(EXERCISE INPUT)
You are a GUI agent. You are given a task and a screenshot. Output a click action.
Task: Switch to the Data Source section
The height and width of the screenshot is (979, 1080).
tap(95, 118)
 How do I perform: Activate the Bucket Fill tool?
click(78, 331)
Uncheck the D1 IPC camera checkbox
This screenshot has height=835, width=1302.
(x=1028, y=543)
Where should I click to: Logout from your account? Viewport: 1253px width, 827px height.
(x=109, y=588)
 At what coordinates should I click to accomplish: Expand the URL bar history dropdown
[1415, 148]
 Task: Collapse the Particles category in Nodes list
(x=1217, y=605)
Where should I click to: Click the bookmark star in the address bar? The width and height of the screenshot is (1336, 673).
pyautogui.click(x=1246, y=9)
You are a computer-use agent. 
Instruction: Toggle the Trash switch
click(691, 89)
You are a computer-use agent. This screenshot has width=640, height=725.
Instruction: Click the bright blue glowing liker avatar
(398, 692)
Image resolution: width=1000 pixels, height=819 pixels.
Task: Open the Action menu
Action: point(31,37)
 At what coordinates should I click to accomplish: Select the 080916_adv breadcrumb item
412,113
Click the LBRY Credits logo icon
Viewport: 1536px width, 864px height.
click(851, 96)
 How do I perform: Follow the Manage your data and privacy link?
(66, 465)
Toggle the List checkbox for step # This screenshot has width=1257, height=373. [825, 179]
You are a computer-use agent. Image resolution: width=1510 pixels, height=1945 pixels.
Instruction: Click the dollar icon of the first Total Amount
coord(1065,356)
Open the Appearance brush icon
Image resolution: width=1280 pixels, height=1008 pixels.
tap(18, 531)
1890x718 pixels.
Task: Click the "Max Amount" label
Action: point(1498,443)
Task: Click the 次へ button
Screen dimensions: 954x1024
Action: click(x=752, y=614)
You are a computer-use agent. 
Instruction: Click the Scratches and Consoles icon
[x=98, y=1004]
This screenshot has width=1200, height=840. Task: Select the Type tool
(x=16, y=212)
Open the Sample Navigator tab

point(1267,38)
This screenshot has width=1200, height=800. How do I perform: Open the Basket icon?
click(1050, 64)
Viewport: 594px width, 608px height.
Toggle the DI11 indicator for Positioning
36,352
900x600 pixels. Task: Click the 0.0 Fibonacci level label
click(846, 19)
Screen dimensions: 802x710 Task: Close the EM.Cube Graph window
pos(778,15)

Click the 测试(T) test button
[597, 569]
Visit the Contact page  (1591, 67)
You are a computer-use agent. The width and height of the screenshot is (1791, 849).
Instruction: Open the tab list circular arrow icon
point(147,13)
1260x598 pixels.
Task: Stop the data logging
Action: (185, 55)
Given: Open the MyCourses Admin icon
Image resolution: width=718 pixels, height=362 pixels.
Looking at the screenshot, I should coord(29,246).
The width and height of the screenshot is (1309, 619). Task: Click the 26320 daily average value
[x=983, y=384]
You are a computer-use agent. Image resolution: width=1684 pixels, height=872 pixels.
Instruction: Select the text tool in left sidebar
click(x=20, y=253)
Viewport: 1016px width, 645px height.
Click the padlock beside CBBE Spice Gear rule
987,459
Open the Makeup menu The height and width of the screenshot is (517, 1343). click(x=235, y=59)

(WHAT NEEDS TO BE DONE) In the data above, which lines include "agent"? Return those lines.

(THE ANSWER)
You are a GUI agent. You are given a task and a screenshot. Output a click action.
You are a computer-use agent. 
You are a computer-use agent. This screenshot has width=640, height=725.
You are a computer-use agent. Image resolution: width=1510 pixels, height=1945 pixels.
You are a computer-use agent. 
You are a computer-use agent. The width and height of the screenshot is (1791, 849).
You are a computer-use agent. Image resolution: width=1684 pixels, height=872 pixels.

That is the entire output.